Il batterio è classificato come xylella dal 2015, ma in realtà già cinque anni prima le chiome degli alberi hanno cominciato a seccarsi. La zona maggiormente colpita inizialmente era quella di Gallipoli, ma da lì l'emergenza si è estesa rapidamente. Al punto che al capezzale della Puglia ferita è intervenuta la Commissione europea. Da Bruxelles sono partite precise misure di diversa intensità a seconda delle aree prese in esame, un intervento che si è scontrato ben presto con il fuoco di sbarramento alimentato da teorie negazioniste in salsa ambientalista che hanno contribuito a complicare le cose. Il termine fissato dall'Ue per ottemperare a quelle indicazioni era la metà del settembre del 2017 e nel 2018 è scattato il ricorso contro l'Italia per inadempimento. Ebbene, secondo i giudici della Corte di Giustizia l'Italia è colpevole sotto due aspetti: non ha proceduto immediatamente alla rimozione di tutti gli alberi infetti nella fascia di venti chilometri confinanti con la zona cuscinetto e non ha garantito nella zona di contenimento il monitoraggio necessario attraverso ispezioni annuali da fare al momento opportuno nel corso dell'anno. E a nulla sono valse le giustificazioni per i ritardi, tra cui il fiume di ricorsi amministrativi che hanno fatto inceppare le operazioni: per la Corte sono situazioni interne che non autorizzano «l'inosservanza degli obblighi e dei termini derivanti dal diritto dell'Unione». Adesso all'Italia tocca adeguarsi alla decisione per evitare sanzioni pecuniarie. Nel frattempo infuriano le polemiche. Anche a livello politico. «Il prevalere nel passato governo di teorie pseudoscientifiche, avallate irresponsabilmente anche dalla demagogia del governatore Emiliano ha provocato una catastrofe ambientale ed economica» dichiara la capogruppo al Senato di Forza Italia Anna Maria Bernini, che annuncia un sopralluogo nelle zone colpite per mercoledì prossimo. E mentre gli agricoltori sono da tempo sul piede di guerra e sottolineano come siano 21 milioni gli alberi infetti lamentando danni per oltre un miliardo di euro, il governatore pugliese Michele Emiliano alla guida di una giunta di centrosinistra respinge le critiche.

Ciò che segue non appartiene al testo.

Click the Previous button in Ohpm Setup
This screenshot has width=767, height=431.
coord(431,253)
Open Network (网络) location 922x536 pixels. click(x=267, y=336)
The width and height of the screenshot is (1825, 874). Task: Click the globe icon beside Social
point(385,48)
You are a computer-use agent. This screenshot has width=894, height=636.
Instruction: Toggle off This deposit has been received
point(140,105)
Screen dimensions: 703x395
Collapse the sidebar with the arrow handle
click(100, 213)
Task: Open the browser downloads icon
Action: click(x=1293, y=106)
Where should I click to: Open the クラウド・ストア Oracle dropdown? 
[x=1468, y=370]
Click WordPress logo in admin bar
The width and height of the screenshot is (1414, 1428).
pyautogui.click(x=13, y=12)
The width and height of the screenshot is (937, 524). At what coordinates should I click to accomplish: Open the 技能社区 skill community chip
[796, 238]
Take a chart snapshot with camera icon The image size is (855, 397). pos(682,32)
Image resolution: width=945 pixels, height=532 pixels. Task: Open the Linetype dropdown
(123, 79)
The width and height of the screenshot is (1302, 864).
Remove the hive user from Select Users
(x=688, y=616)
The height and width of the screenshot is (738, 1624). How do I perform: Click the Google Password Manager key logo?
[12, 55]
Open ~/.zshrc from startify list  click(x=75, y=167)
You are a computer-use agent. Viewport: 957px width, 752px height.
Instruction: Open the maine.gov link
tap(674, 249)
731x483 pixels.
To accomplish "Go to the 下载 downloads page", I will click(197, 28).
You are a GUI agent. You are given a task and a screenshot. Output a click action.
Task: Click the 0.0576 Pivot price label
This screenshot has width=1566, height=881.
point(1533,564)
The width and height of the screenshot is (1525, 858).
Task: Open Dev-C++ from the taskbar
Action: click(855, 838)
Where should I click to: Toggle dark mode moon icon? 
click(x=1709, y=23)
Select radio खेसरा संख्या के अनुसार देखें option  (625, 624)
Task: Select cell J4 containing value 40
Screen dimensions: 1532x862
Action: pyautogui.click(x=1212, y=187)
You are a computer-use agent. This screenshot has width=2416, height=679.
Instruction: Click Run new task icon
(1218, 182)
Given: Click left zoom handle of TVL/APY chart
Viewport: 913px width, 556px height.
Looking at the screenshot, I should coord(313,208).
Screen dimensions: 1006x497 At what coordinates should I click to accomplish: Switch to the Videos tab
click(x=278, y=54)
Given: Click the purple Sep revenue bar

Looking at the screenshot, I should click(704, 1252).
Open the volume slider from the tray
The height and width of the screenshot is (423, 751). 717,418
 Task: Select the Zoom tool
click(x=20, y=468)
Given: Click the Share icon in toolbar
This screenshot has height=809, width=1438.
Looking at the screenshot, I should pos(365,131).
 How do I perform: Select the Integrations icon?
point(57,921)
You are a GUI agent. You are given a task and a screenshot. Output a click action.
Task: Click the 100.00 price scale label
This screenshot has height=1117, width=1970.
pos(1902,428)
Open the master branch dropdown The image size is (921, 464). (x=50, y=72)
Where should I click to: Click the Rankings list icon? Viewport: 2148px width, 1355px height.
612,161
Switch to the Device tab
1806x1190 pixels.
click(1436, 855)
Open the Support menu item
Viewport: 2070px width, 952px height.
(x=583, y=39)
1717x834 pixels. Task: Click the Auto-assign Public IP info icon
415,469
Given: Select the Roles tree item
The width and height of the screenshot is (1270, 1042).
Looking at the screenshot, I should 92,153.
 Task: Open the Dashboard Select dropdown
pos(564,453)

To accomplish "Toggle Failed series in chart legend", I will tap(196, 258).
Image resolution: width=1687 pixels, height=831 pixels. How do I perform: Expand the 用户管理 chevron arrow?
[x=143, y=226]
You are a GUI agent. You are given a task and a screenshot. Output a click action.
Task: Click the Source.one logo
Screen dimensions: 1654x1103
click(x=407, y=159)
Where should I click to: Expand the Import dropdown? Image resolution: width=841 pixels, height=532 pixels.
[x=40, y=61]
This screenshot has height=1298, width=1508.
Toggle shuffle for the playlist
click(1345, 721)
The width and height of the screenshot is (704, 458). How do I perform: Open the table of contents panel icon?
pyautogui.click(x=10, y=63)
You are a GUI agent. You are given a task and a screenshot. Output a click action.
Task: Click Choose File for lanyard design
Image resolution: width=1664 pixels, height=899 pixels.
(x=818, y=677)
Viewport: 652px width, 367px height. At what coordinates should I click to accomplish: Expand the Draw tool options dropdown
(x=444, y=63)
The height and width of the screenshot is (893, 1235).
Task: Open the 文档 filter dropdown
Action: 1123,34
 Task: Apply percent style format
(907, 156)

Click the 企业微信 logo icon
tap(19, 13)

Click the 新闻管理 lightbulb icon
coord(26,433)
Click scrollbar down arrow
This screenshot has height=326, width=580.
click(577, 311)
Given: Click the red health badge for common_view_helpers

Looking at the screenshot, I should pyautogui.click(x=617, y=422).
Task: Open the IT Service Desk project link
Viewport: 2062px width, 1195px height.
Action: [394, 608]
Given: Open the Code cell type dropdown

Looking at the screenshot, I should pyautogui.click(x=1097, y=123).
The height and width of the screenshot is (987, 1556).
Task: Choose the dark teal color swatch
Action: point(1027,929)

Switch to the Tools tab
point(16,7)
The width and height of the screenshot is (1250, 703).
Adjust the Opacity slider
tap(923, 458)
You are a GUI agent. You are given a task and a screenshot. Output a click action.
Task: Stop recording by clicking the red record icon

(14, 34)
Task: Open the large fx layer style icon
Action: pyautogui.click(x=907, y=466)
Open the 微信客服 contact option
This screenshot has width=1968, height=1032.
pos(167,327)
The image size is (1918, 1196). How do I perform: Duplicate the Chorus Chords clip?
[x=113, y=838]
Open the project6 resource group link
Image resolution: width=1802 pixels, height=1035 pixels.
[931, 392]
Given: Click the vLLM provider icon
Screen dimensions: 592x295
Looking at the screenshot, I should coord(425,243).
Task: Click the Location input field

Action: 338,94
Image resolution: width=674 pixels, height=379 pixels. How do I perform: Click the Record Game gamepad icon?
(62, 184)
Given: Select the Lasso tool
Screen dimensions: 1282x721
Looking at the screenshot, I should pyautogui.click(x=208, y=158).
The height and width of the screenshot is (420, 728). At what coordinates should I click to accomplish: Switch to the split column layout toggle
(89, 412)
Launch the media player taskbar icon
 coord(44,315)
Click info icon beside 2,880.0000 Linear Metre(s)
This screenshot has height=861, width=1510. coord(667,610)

Per il presidente della Regione la sentenza europea «riguarda tutto il periodo in cui la lotta alla xylella era sotto la esclusiva responsabilità del governo italiano e dei suo commissari»; inoltre - precisa - secondo la sentenza «i ritardi degli abbattimenti degli alberi infetti da xylella sono da ricercarsi nelle mancanze della legislazione nazionale e nei sequestri operati dalla Procura di Lecce che hanno impedito le estirpazioni». Il riferimento è a un'inchiesta avviata nel 2014, che si è conclusa il 7 maggio con l'archiviazione.